Monday, March 17, 2008

Marti Merzer, The Miami Herald

October 22, 2007

Marti Merzer

The Miami Herald

One Herald Plaza

Miami, Florida 33172-1693

RE: “Women Rising” + “Cuban Elections” – A Page 1 “Jump the Shark” moment for American journalism in general and the Miami Herald in particular.

Ms. Merzer,

Was any consideration given to “Women on Top”? Talk about “Riding Saint George”. I mean the rocket is long and sleek and powerful and capable of awesome thrusting. It could have been designed by Ayn Rand. What a smoke after blast-off!

Your sub-headline about women astronauts [Astronettes? Astrosansnuts?] sits alongside, like a turd in a punchbowl, the Page 1 story about “Cuban elections”. The word Cuban and the word election in the same sentence are beyond parody. Was Page 1 put together by George Carlin with the able assistance of Professor Irwin Corey? I glad to see that the old tradition of gin, a lot of gin, before making up the paper is still held in high esteem at the Herald.

I could start with the Greeks but then we get caught up in 25 centuries of DWEM [Dead White European Male] achievements. If I did that I would run the risk of starting off on the wrong foot so let’s start with Newton.

There he was, minding his own business, power napping under an apple tree, when he gets hit by a bloody falling apple. Voila!, and that’s the last time I’ll say something nice about the Froggies, gravity.

A strong case could be made for all of mankind’s - OOOPS! – humankind’s efforts at physical science since his bonking has been to study gravity so as to overcome, indeed conquer is a better word, it.

My father, the legendary Judge Smith, was born before men flew at Kitty Hawk in 1903. He lived to see men walking on the moon. In that 66 year period humankind –see how gender sensitive I am – not only defied gravity, they conquered it and, not necessarily in a fit of pique, bitch slapped it.

My father also thought that some of the strange weather patterns of the early ‘70s – Remember Global Cooling? – were caused by rockets poking into the upper atmosphere and beyond.

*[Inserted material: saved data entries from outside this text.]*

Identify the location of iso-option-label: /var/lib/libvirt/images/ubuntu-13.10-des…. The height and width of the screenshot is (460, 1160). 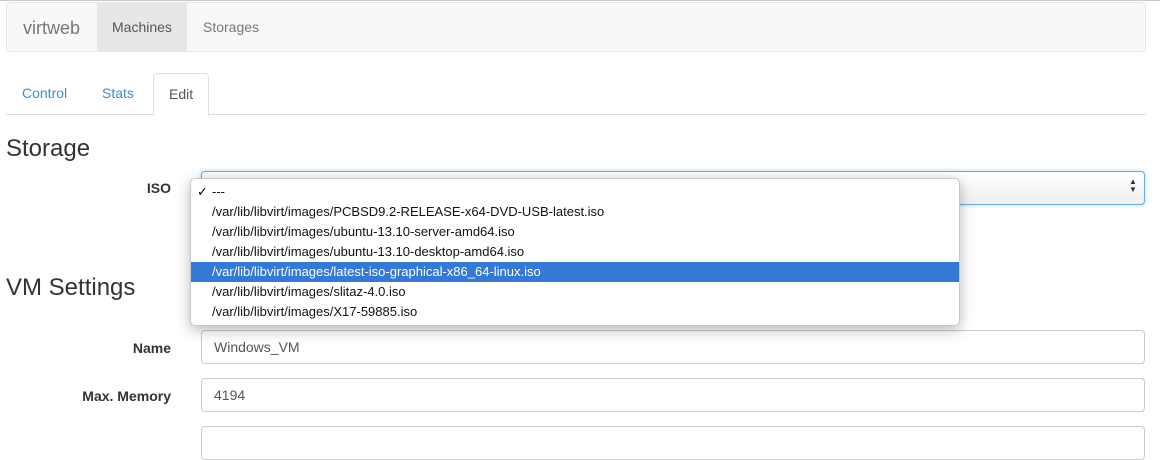
(368, 252).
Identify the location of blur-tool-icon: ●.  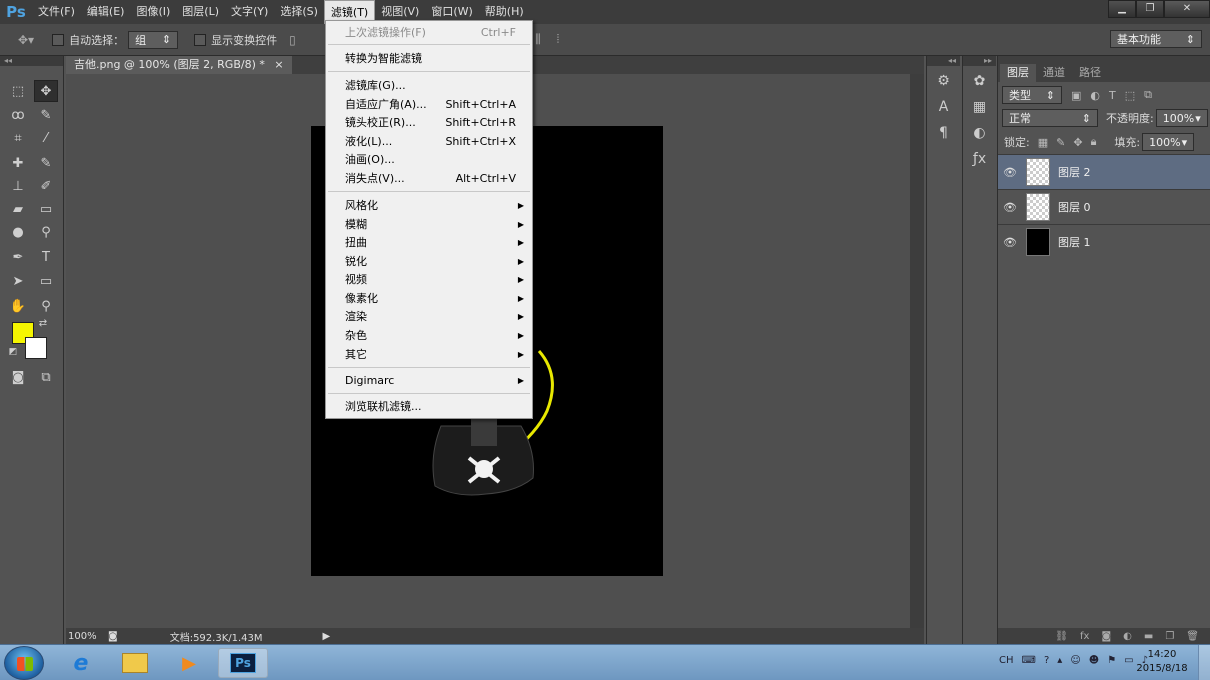
(18, 232).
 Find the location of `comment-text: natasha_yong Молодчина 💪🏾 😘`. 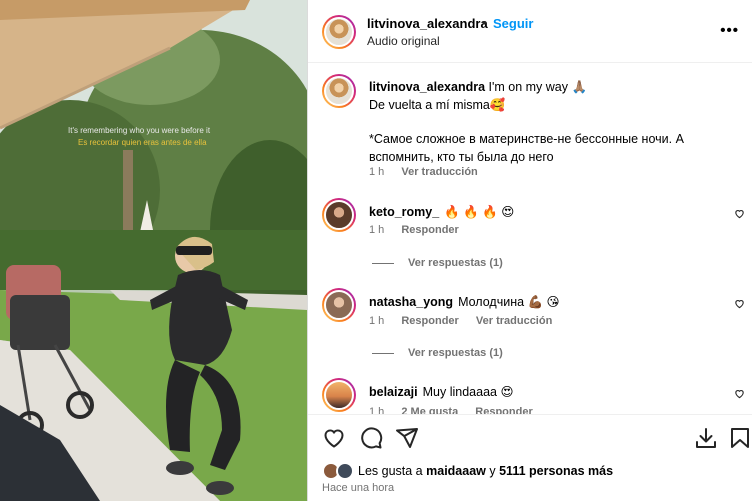

comment-text: natasha_yong Молодчина 💪🏾 😘 is located at coordinates (464, 302).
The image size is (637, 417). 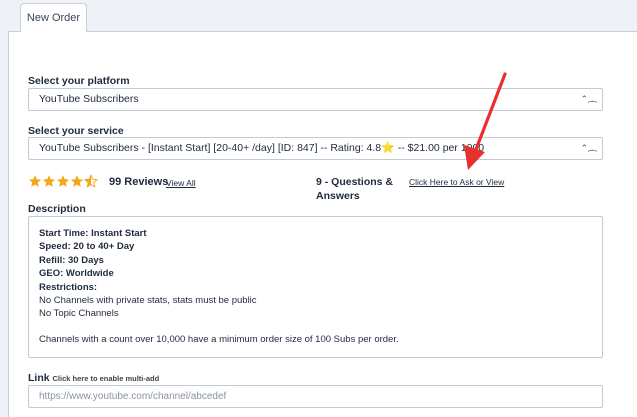 I want to click on desc-speed: Speed: 20 to 40+ Day, so click(x=87, y=247).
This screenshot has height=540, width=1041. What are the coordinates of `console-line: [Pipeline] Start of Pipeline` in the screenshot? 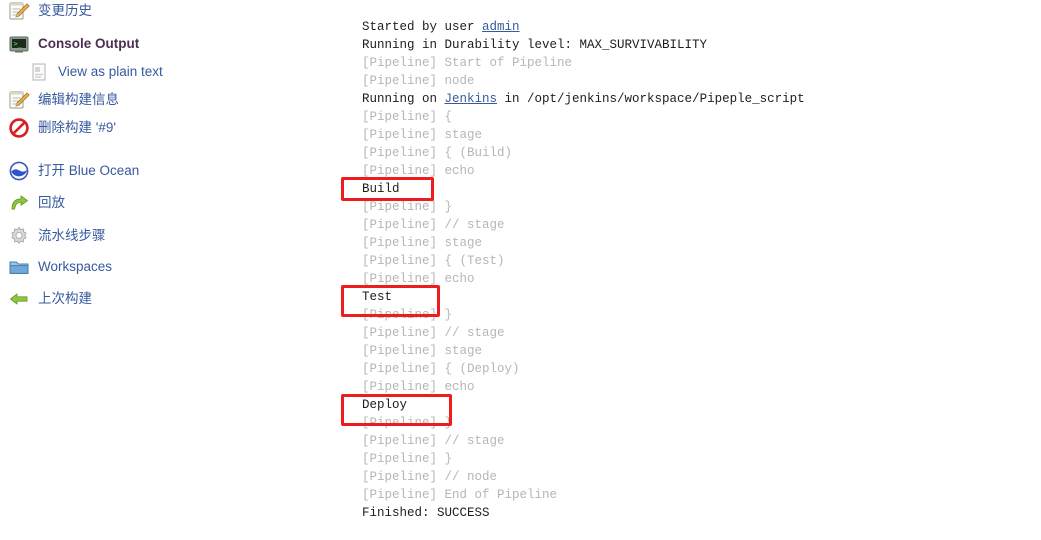 It's located at (692, 63).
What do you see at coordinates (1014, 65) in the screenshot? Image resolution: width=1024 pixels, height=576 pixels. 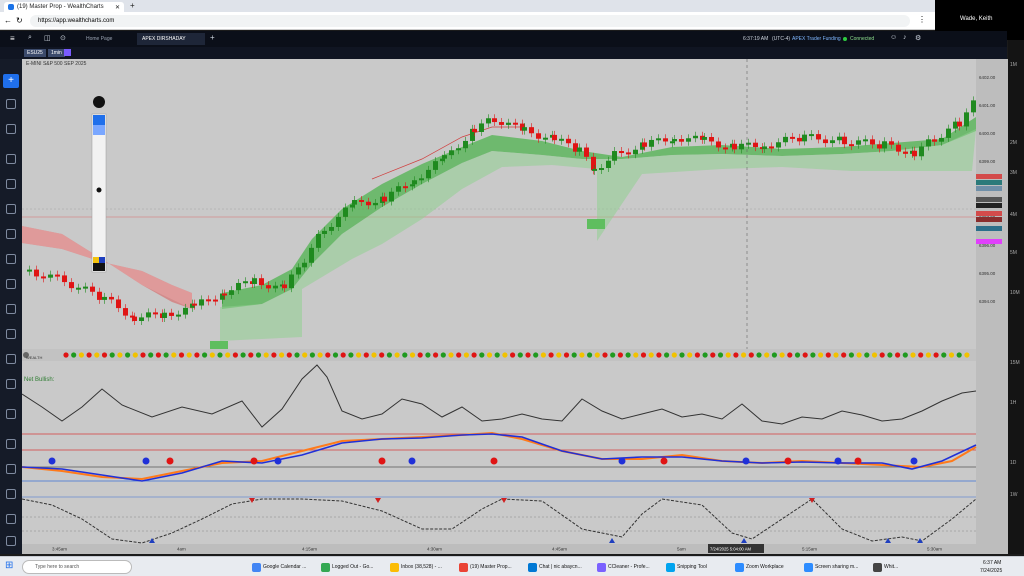 I see `timeframe-option: 1M` at bounding box center [1014, 65].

Who is to say? If he had lived a few years more he might have won world wide scientific acclaim. With jeremiads about bears drowning and cows farting former Vice President Alpha Gump won a Nobel Prize.

We, sensate cognitive bi-pods, overcame earth’s gravity. We escaped our planetary orbit. We orbited another object, our moon, in our galaxy. We landed on that object. We walked around for a few days helping ourselves to a few souvenirs. We escaped the gravitational pull of said moon and returned to the earth. Just like a walk in the park.

My son Sean, AKA the World Famous Attorney, decided at the age of 4 that, the moon already having been trod upon, Mars was his choice of extraterrestrial spring break destination.

Are you telling me that we did all this, that we are doing all this, and that we tax ourselves to do this so that we can achieve gender equality? “Bedlam” awaits.

If a word other than “bullshit” can be found in the English language to explain all of your flap-doodle clap trap it has escaped me. Please believe me when I tell you that my lexicographic Odyssey, unlike the mighty Odysseus’s, is never ending.

Logic, and why do I think that it is a discipline totally unknown in the news rooms and editorial rooms of the Herald, dictates that if gender equality is the goal why not start at Arlington National Cemetery? Kipling, our first multicultural poet and champion of diversity, told us that the female is “the deadlier of the species”. Who knew they could fly too?

Let’s name the next spacecraft “Antigone”. That’s a chick we can all get behind.